## To do
A. From the abstract in the seminar announcement below, list the kinds of model behavior that Duvenaud's team at Anthropic evaluated risks from.
B. For each statement, say whether the seminar announcement below agrees with it. Give yes or no, then quote the words that decide it.
(i) Seats for attending in person are no longer available through regular registration.
(ii) The talk takes place on the third floor.
(iii) Sheila McIlraith moderates the session.
C. Carry on writing the seminar announcement below, starting after its last sentence.

## Source text
━━━━
- This event has passed.
SRI Seminar Series: David Duvenaud, “The big picture of LLM dangerous capability evals”

Our weekly SRI Seminar Series welcomes David Duvenaud, an associate professor in the Department of Computer Science, for a special in-person presentation jointly presented as part of the Department of Computer Science’s C.C. “Kelly” Gotlieb Distinguished Lecture Series, supported in part by a gift from the Webster Family Charitable Giving Foundation. A founding faculty member and Canada CIFAR AI Chair at the Vector Institute, Duvenaud is widely recognized for his contributions to AI safety, probabilistic deep learning, and generative modeling.
Duvenaud’s current research focuses on assessing dangerous capabilities in frontier AI models, mitigating catastrophic risks, and developing institutional frameworks for post-AGI futures. In this talk, he will give an overview of his recent research conducted while part of Anthropic’s Alignment Science Team evaluating risks from advanced models, and how to develop more robust methods for AI alignment with human institutions and interests.
Moderator: Sheila McIlraith, Department of Computer Science
Talk title
“The big picture of LLM dangerous capability evals”
Abstract
How can we avoid AI disasters? The plan so far is mostly to check the extent to which AIs could cause catastrophic harms based on tests in controlled conditions. However, there are obvious problems with this approach, both technical and due to their limited scope. I’ll give an overview of the work my team at Anthropic did to evaluate risks due to models feigning incompetence, colluding, or sabotaging human decision-making. I’ll also discuss the idea of “control” techniques, which use AIs to monitor and set traps to look for bad behavior in other AIs. Finally, I’ll outline the main problems beyond the scope of these approaches, in particular that of robustly aligning our institutions to human interests.
Registration
The in-person session of this event is now sold out; virtual registration remains open. If you have not registered and would like to attend in person, please join the waitlist via Eventbrite; unclaimed seats will be released on a first-come, first-served basis shortly before the talk begins.
Venue:
Schwartz Reisman Innovation Campus, University of Toronto, Room W240 (second floor)
108 College Street, Toronto, ON M5G 0C6
Seminar will be broadcast live via Zoom (register for link).
This special in-person session is co-presented with the University of Toronto’s Department of Computer Science’s C.C. “Kelly” Gotlieb Distinguished Lecture Series, which has welcomed top minds to U of T to talk about key issues in computer science for more than a decade, and supported in part by a gift from the Webster Family Charitable Giving Foundation.
━━━━
## Data
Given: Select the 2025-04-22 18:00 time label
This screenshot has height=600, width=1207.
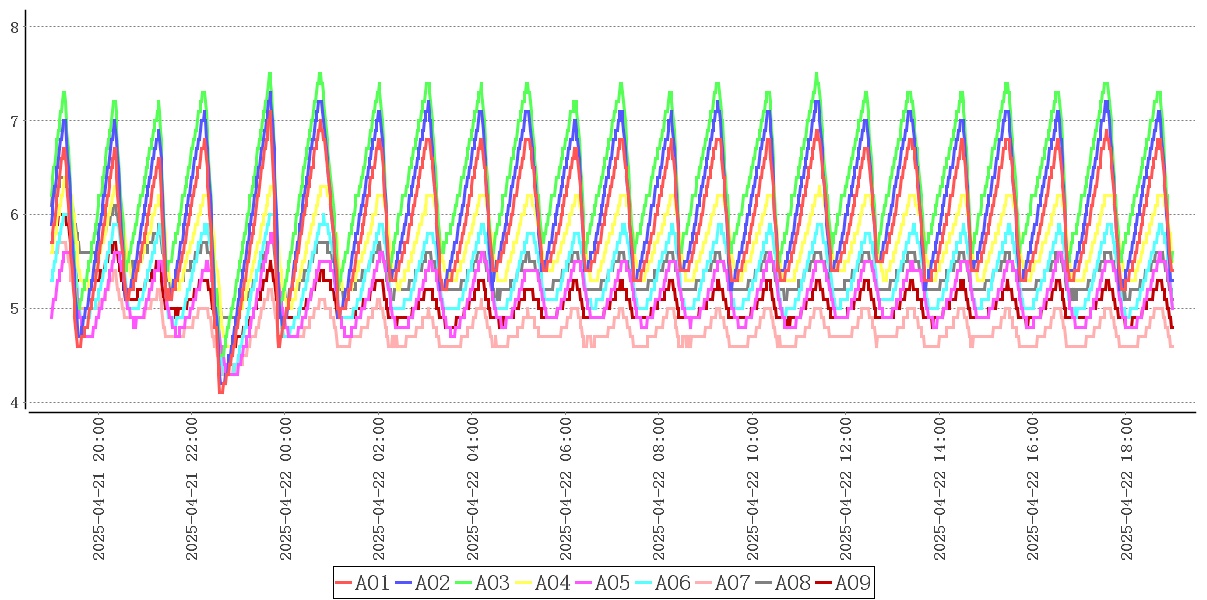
━━━━
## Answers to the exercise
A.
- Models feigning incompetence
- Colluding
- Sabotaging human decision-making

B.
(i) Yes: "The in-person session of this event is now sold out; virtual registration remains open."
(ii) No: "Room W240 (second floor)"
(iii) Yes: "Moderator: Sheila McIlraith, Department of Computer Science"

C.
About David Duvenaud
David Duvenaud is an associate professor in the Department of Computer Science and Statistical Sciences at the University of Toronto, where he holds a Schwartz Reisman Chair in Technology and Society. A leading voice in AI safety and artificial general intelligence (AGI) governance, Duvenaud’s current work focuses on evaluating dangerous capabilities in advanced AI systems, mitigating catastrophic risks from future models, and developing institutional designs for post-AGI futures. Duvenaud is a Canada CIFAR AI Chair and a founding faculty member at the Vector Institute, a member of Innovation, Science and Economic Development Canada’s Safe and Secure AI Advisory Group, and recently completed an extended sabbatical with the Alignment Science team at Anthropic.
Duvenaud’s early work helped shape the field of probabilistic deep learning, with contributions including neural ordinary differential equations, gradient-based hyperparameter optimization, and generative models for molecular design. He has received numerous honors, including the Sloan Research Fellowship, Ontario Early Researcher Award, and best paper awards at NeurIPS, ICML, and ICFP. Before joining the University of Toronto, Duvenaud was a postdoctoral fellow in the Harvard Intelligent Probabilistic Systems group and completed his PhD at the University of Cambridge under Carl Rasmussen and Zoubin Ghahramani.
About the SRI Seminar Series
The SRI Seminar Series brings together the Schwartz Reisman community and beyond for a robust exchange of ideas that advance scholarship at the intersection of technology and society. Seminars are led by a leading or emerging scholar and feature extensive discussion.
Each week, a featured speaker will present for 45 minutes, followed by an open discussion. Registered attendees will be emailed a Zoom link before the event begins. The event will be recorded and posted online.